Between juggling work, study, gym, socialising, eating and sleeping there are never many hours left in the day.
So when family gatherings role around it’s often an internal battle to whether to brave the potentially horrific encounter or stay home to catch up on some much needed
sleep Game of Thrones episodes.
Maybe there are some people out there who legitimately never feel the need to tell a white lie to avoid having to attend a family get-together. I don’t actually know anyone, but theoretically they must exist.
But for the rest of us, we mentally write up a list of excuses to avoid hurting our families feelings, a list that is unfortunately short. There are only so many times you “have to work, have a strict deadline, didn’t get the message, are under the weather, out of town or having to help a friend move”.
You distribute these excuses sparingly for occasions like when you’d rather go to a friends party, you predict you’re going to be massively hungover or you really just can’t handle the insane intensity that is your whole family together in a small space.
I love my family but sometimes family get-togethers can leave you feeling like you’ve been king hit. Or like you need to take a shower – to rinse of all the shame, embarrassment and shortcomings. Family.… well people always say love hurts.
1. The Last Minute Invite
Ah the last minute invite. Not only does it leave me feeling like an unwanted party but it feels like a 100% obligation fuelled invite.
I always hear about family events at the last possible minute. Just because I don’t have a mortgage, husband, kids or what is a booming social life (or life in general really) doesn’t mean I spend my days day sitting at home twiddling my thumbs. I need more than a mere few hours notice, if only to prepare myself for the verbal onslaught which is my family.
2. Love Life
How’s your love life? Who’s the lucky man? Are you dating anyone new? Who’s the latest “boy” on the scene? – or any variation of question regarding my dating life… just don’t. Don’t ask. The answer is no.
Dear Great Aunt Agnus, if I did have a significant other you probably would have seen via social media. In particular Facebook, which you now have and use to comment on my posts with alarming and embarrassing frequency.
3. The Food
There is definitely a love/hate relationship when it comes to the food side of a family affair.
It’s kind of like holding a cute baby, you get all clucky and mushy over their cute smiles and laughs but as soon is they begin to cry you hand them back to their mother and you are on your merry way. With family get-togethers you get to indulge in the amazing home cooking- until you’re hearts content and then go back to your grown up life at the end (rather than to clean your room and do your chores). On the outside it’s the perfect arrangement but on the inside – it ends up leaving you uncomfortably full.
I always eat too much and there are never any really healthy choices. The rest of the family always look at me funny when I bring a dish of roast vegetables or a undressed salad to events – “what’s thattt” they ask while poking at it with a fork their nose wrinkled in distaste. Yet by the time I reach my contribution in the buffet line it’s all freaking gone.
What there isn’t is a shortage of is carbs.
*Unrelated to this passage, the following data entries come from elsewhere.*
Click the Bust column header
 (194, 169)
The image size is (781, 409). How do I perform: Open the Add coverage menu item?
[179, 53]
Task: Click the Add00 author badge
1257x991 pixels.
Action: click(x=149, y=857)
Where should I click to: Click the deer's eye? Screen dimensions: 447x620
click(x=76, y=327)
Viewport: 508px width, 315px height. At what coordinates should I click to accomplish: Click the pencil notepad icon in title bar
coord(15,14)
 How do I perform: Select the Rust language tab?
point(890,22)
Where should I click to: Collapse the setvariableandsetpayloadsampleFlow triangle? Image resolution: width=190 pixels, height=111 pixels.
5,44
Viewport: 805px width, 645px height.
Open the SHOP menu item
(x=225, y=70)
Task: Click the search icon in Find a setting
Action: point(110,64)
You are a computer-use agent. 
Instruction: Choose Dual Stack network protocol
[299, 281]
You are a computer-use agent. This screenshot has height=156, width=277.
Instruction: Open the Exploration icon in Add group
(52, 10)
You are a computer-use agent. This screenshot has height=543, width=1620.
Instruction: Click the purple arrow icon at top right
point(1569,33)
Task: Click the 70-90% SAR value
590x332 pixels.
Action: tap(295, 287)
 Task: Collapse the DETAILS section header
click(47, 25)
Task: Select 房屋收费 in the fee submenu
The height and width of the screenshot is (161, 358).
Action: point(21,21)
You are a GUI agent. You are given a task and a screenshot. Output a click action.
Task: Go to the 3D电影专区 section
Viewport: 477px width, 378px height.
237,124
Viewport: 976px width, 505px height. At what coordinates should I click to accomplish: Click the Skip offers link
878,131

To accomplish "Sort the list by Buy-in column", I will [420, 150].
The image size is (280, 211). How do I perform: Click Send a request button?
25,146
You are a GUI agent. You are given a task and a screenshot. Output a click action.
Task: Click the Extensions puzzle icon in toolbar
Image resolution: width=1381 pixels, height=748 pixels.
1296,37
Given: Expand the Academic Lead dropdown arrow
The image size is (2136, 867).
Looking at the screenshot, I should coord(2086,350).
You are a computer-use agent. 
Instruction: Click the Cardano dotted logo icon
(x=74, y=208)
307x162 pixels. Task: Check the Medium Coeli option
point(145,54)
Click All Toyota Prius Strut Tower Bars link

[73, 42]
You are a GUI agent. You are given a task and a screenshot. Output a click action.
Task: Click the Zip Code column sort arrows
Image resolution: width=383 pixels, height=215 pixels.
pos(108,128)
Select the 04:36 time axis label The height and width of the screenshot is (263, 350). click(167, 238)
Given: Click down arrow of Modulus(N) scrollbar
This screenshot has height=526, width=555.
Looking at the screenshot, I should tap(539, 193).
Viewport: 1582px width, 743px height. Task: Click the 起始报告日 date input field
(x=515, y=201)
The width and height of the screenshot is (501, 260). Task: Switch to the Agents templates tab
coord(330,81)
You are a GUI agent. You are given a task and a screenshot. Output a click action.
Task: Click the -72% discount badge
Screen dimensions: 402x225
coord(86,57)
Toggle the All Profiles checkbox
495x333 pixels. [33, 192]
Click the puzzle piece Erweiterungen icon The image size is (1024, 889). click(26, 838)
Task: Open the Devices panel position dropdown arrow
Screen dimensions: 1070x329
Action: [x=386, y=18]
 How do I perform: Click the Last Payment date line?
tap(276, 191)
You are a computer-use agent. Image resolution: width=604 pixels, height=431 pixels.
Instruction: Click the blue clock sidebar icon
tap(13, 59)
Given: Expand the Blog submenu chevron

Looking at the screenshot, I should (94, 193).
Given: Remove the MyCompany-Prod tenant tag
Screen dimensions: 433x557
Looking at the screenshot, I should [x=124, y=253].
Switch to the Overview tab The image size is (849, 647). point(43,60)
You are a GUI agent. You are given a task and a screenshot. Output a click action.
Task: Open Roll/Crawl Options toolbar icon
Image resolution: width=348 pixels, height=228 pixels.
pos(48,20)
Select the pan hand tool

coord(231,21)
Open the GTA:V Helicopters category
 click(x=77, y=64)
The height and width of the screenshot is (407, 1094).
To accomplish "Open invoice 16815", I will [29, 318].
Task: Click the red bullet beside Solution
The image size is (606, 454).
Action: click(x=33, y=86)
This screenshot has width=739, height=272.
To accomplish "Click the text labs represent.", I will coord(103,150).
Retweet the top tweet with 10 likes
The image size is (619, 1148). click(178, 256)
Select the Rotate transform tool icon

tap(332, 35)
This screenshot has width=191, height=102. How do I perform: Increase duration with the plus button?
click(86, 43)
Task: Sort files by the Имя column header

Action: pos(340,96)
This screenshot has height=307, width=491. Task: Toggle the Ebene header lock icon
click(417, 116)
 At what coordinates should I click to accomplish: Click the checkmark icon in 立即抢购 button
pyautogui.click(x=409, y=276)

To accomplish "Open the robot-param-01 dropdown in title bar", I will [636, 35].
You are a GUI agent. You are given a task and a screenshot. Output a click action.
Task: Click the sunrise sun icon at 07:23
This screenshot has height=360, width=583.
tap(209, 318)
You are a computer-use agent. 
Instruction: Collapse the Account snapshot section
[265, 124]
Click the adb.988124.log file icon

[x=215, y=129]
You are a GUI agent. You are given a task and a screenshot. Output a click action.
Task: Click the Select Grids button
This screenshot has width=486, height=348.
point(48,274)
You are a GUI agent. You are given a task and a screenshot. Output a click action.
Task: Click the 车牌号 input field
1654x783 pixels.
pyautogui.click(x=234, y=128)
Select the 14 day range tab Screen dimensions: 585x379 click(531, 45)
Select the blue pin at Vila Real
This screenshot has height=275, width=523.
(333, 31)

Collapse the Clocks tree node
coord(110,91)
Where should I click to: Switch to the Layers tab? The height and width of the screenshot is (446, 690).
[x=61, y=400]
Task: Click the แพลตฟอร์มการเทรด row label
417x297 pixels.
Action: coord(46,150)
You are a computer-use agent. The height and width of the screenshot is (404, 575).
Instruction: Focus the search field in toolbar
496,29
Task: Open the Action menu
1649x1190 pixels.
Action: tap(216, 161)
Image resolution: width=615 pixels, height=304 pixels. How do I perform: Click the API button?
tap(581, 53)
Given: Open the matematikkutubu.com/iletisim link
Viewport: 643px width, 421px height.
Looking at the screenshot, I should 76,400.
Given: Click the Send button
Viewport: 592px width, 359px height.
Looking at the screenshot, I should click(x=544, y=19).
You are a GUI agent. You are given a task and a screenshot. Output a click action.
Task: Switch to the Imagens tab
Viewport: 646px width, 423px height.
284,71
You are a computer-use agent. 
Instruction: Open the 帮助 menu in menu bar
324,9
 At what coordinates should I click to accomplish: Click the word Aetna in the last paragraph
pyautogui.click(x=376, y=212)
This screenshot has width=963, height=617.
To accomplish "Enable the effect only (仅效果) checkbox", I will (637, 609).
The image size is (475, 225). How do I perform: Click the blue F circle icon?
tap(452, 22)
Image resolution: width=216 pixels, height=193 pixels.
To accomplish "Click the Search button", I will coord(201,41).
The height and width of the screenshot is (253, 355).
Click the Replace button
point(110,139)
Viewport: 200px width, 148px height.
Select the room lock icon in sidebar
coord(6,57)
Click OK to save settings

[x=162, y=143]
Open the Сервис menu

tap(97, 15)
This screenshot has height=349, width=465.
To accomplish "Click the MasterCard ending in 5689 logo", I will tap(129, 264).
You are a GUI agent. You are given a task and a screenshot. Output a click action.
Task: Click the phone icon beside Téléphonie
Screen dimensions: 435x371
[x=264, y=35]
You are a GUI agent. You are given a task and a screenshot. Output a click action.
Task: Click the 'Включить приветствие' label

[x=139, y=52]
And of course dessert. It takes a willpower I don’t possess to ignore it all. This means I am conditioned to attend the gym religiously for the next week and a half.
4. Have You Got A Job Yet?
It’s a loaded question.
If the answer is yes it’s all is good, but if the answer is no it’s a verbal slap in the face which leaves a lingering red mark for hours serving as a reminder of how just much we are failing at life.
Dear family, to avoid injecting us with this shame just wait for us to mention it. If we do have a job (and one we aren’t embarrassed of) we will tell you. Trust me.
But especially do not ask this question to someone who already has a job. I’ve been working in hospitality since I started my degree at university. I graduated recently and haven’t gotten a job in my field of study yet, so when someone asks me this question, what they are really asking is when am I getting a real job. Double slap.
Probably never if the economy keeps going this way. Ta for asking.
5. Sooo What Have You Been Doing With Yourself?
Because if you’re not working what are you doing? Once again this question leaves a person riddled with shame, embarrassment and reaching for a third serve of the homemade double chocolate cake.
The fact you’ve been at home in your pyjamas eating fruit loops out of the box (for breakfast, lunch and dinner) and surfing the internet for the past week doesn’t seem quite as pro active as you thought, especially when you say it out loud.
But once the probing questions and cheek pinches are done with and you’re all laughing, playing a game of footy before collapsing on the lawn with a belly full of food, laughter and love – you realise family get togethers aren’t so bad. And you don’t really want to go home -at least not quite yet.